Security & Privacy
Trust Sagetap to protect your profile with care—we maintain security standards and procedures to keep your profile safe
Your profile is yours—we do not, and will not, sell or rent your information. We do not help third parties advertise products to you
Through industry-standard data protection, secure infrastructure, and third-party verification, Sagetap ensures data security across our product ecosystem
External Penetration Testing
Sagetap continually works to identify and fix security vulnerabilities in our product and infrastructure. That’s why we undergo third-party network penetration tests as well as AWS security and corporate infrastructure security assessments and audits.
Bug Bounty program
Sagetap’s internal bug bounty program promotes transparency and provides a channel for external security researchers to report potential security concerns. Our team responds rapidly and rewards based on severity.
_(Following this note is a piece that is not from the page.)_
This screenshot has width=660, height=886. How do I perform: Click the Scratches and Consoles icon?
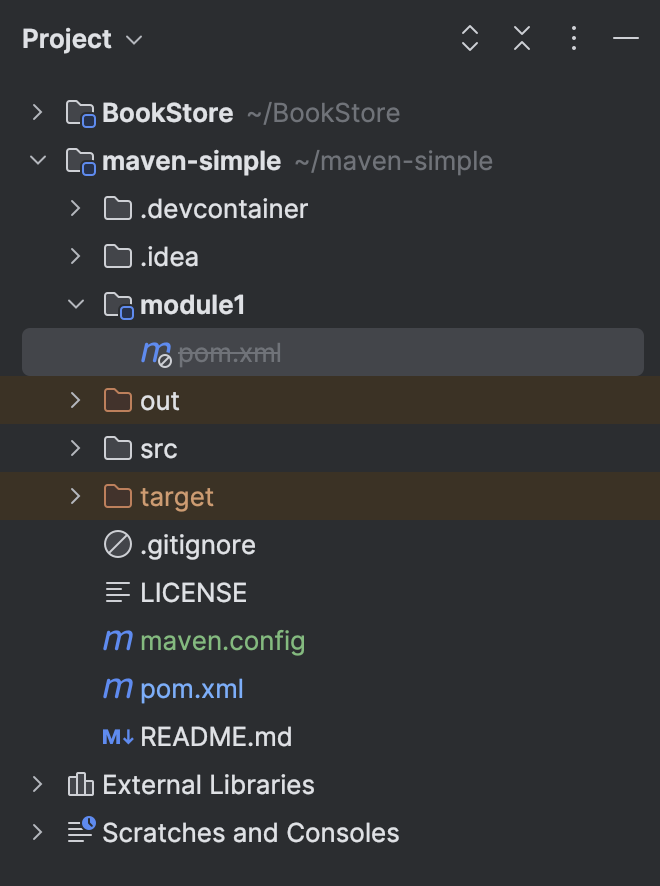click(80, 832)

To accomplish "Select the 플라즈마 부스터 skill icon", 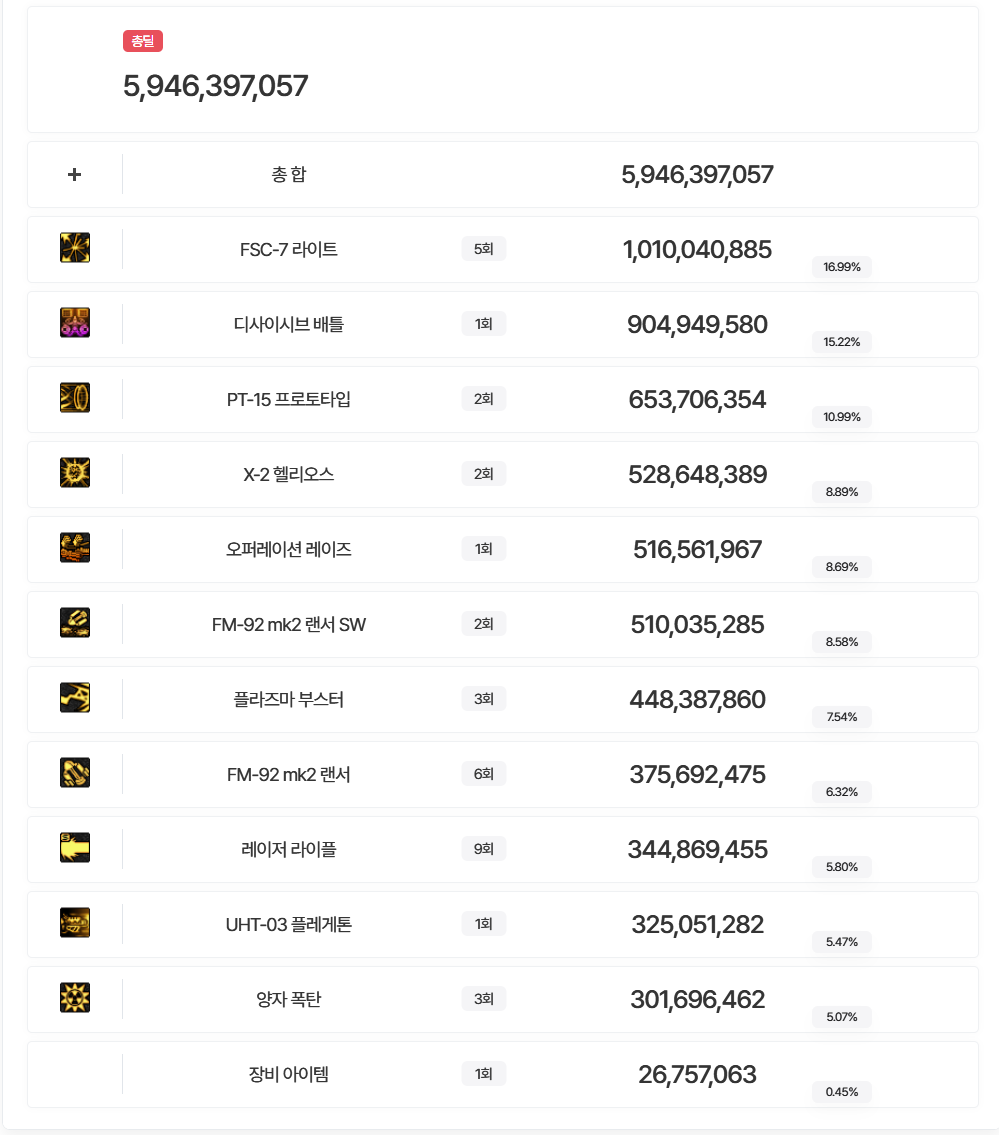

If you believe you've discovered a security-related issue, please report it at email@example.com.
Bug Bounty program
Sagetap’s infrastructure is built to protect your data according to high industry standards.Maintaining a secure company, product, and infrastructure is top of mind at Sagetap. Our rigorous security policies and procedures are woven into how we operate as an organization with integrity and ethics.
Sagetap hosts data in Amazon Web Services data centers in US East and US West regions and ensures continual product availability by using native backup tools. An industry-leading infrastructure provider, AWS is certified as compliant with ISO 27001 and has received a SOC 2 (Type II) report.
Sagetap encrypts all data in transit and at rest. Data transfer is protected using the industry-standard TLS 1.2 protocol, while data at rest in AWS is encrypted using AES-256 server-side encryption. Sagetap uses AWS Key Management Services for database encryption and secure key management.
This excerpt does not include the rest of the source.